### WORK INSTRUCTIONS
Write out exactly the lines of the material below, beginning at the top and ending at the line that contains "Task: Open the settings gear in the top bar".
---+---
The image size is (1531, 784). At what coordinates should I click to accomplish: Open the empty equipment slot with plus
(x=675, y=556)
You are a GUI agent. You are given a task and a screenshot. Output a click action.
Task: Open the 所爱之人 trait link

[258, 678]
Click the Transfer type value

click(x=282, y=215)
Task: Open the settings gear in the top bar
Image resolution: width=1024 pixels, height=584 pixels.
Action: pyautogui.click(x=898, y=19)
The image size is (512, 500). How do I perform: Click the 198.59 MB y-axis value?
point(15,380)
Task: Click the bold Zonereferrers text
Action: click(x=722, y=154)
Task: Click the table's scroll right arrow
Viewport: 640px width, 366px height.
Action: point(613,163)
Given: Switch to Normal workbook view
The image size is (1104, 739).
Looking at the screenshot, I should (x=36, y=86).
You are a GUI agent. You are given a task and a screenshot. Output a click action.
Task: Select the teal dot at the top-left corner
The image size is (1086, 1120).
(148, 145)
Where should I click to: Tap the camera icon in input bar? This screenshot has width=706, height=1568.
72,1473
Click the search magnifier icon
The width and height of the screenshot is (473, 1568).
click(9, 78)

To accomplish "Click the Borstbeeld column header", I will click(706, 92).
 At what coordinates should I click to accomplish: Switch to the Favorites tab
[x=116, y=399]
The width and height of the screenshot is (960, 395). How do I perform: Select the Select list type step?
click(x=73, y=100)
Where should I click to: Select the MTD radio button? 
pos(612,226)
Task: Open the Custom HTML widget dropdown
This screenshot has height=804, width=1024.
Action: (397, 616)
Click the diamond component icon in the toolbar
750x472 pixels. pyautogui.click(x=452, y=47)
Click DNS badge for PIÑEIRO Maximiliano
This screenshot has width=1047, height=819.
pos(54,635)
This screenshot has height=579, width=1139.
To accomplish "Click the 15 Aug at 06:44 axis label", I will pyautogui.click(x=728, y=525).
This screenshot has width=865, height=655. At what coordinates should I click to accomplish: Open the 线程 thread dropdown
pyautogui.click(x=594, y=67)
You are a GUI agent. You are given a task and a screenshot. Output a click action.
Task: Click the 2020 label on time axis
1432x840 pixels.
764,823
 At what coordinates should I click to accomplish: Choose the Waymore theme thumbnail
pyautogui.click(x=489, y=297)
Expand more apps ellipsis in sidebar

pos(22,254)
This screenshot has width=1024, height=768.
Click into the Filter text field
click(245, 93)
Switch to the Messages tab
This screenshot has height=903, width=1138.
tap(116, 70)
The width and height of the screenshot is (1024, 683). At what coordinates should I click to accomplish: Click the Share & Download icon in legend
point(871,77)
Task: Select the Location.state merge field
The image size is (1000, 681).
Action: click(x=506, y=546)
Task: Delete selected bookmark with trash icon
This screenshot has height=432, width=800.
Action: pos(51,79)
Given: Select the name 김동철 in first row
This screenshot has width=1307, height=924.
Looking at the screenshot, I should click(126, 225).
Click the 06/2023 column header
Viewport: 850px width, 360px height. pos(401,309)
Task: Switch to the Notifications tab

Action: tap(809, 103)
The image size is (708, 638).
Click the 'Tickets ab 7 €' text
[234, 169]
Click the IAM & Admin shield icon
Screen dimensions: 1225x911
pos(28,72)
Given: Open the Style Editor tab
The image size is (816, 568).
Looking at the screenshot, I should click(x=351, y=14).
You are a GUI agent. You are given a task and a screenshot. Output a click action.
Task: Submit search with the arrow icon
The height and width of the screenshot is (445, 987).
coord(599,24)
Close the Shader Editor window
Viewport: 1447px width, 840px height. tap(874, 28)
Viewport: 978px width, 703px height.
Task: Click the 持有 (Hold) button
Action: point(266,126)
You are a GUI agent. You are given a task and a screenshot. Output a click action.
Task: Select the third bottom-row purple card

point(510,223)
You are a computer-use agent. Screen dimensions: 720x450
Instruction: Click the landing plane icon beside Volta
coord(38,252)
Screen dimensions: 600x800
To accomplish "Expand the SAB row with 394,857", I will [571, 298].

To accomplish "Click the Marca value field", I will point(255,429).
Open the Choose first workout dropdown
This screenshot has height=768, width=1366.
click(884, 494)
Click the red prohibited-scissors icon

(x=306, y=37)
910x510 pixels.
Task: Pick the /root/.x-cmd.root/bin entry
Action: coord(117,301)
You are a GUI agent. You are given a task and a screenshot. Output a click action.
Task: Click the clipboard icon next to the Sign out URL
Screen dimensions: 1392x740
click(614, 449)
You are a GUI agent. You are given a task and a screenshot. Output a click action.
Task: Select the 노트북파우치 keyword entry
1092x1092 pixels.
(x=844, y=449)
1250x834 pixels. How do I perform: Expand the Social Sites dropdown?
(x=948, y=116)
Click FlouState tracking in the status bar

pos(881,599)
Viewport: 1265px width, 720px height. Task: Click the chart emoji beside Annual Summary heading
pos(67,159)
---+---
### REPLY
The image size is (1531, 784). At what coordinates should I click to accomplish: Open the empty equipment slot with plus
(x=675, y=556)
You are a GUI agent. You are given a task and a screenshot. Output a click action.
Task: Open the 所爱之人 trait link

[258, 678]
Click the Transfer type value

click(x=282, y=215)
Task: Open the settings gear in the top bar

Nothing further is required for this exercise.